A reflection on why seeking is not the problem itself, but rather where and how we seek, and on the discovery that what we are looking for is always already here.
A reflection on why seeking is not the problem itself, but rather where and how we seek, and on the discovery that what we are looking for is always already here.
Many teachers today speak about seeking being the problem, and I agree in a sense, because the end comes when seeking stops. But I would say seeking stops when we find.

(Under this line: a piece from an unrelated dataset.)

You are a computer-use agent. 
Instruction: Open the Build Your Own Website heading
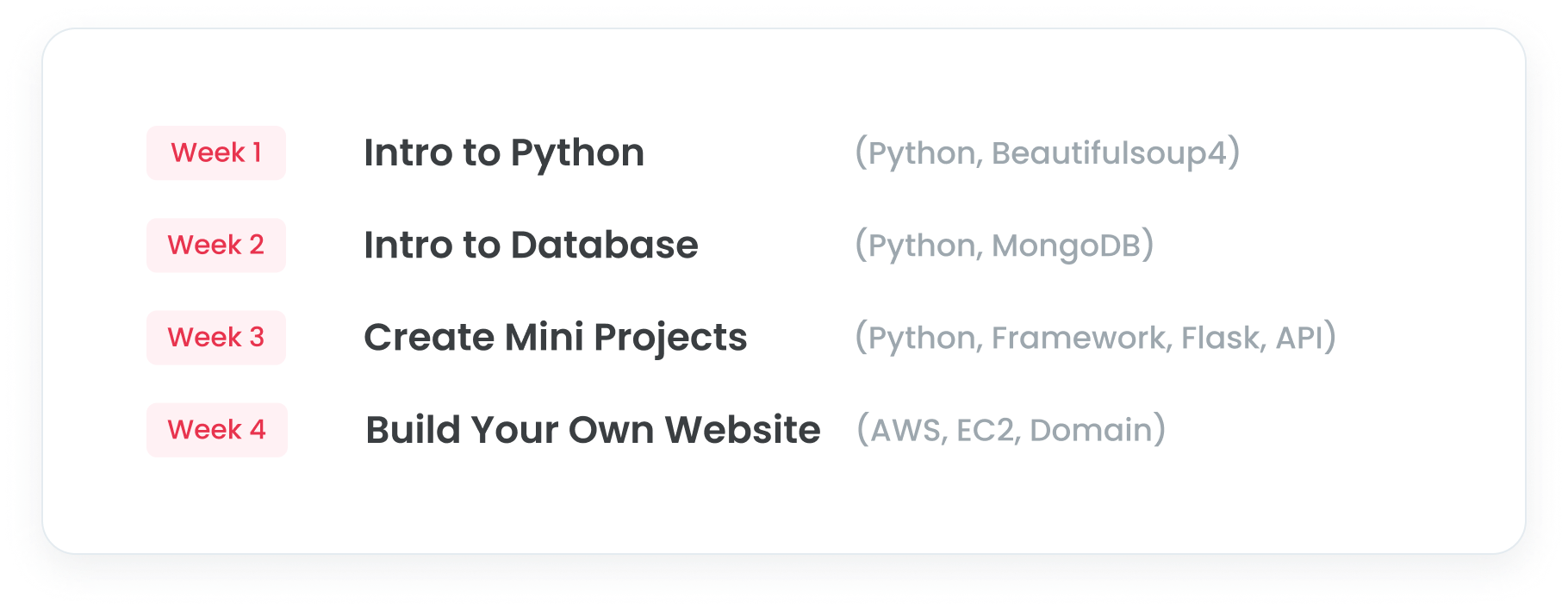pyautogui.click(x=593, y=430)
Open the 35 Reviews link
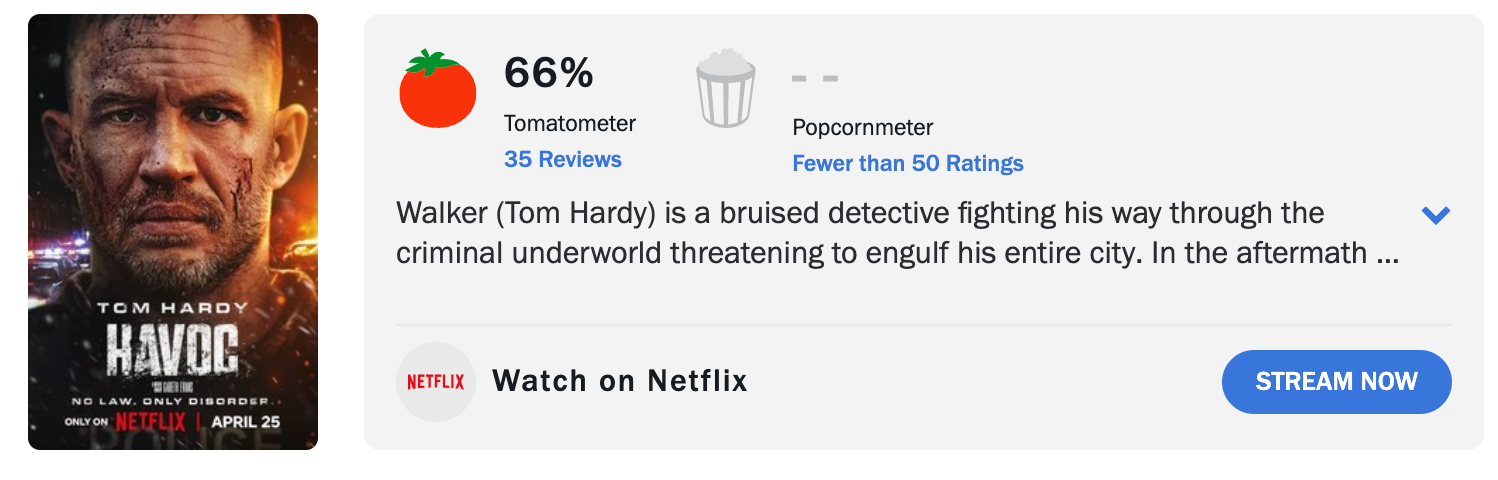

Seek and don't stop seeking until you find
This is why I love the first saying in the Gospel of Thomas: "Seek, and don't stop seeking until you find." I think it's really important. The problem is: what are we looking for? If we are expecting to find something in the future, something that we imagine, then we're looking in the wrong place. Keep seeking, but seek now, seek in the now. You are looking for something that is valuable and true and real, but it's not in time. It's always here, now.
Why is it not known?
So why is it not known? Because it's veiled. And how is it veiled? By our misunderstanding of what we are experiencing: the nature of this experience, the nature of this reality. It's a misunderstanding, a misinterpretation, because we haven't looked closely enough. We haven't tasted it directly enough.
We can explore the nature of what is being experienced: the reality of sensation, perception, thought. We can explore what might be called the object of experience. But we can also look more directly at the subject of experience, the apparent subject. All of that is here now. It's always here now. It's always present.
Looking in time means looking in thought
Instead of looking for something in time, recognize that when we look in time, we're always going to be looking in thought, because time only exists as an imagination. The future only ever exists in imagination. It never comes to be. That's the wrong place to look. That's the seeking that is, let's say, uninformed.
This is it
There is a phrase I love, and in a sense it's related to this. It is simply: "This is it." In a sense, that is a complete teaching. What are you looking for? What is "this"? What does "this is it" mean? It's always true. It always applies. So I could add it to the teaching: seek, and don't stop seeking until you find. Until you find what? This is it. You will find when you realize that this is it, when you see for yourself, "Oh yes, this is it." Then seeking stops, because this is here. It's always here. I don't need to do anything. It always is.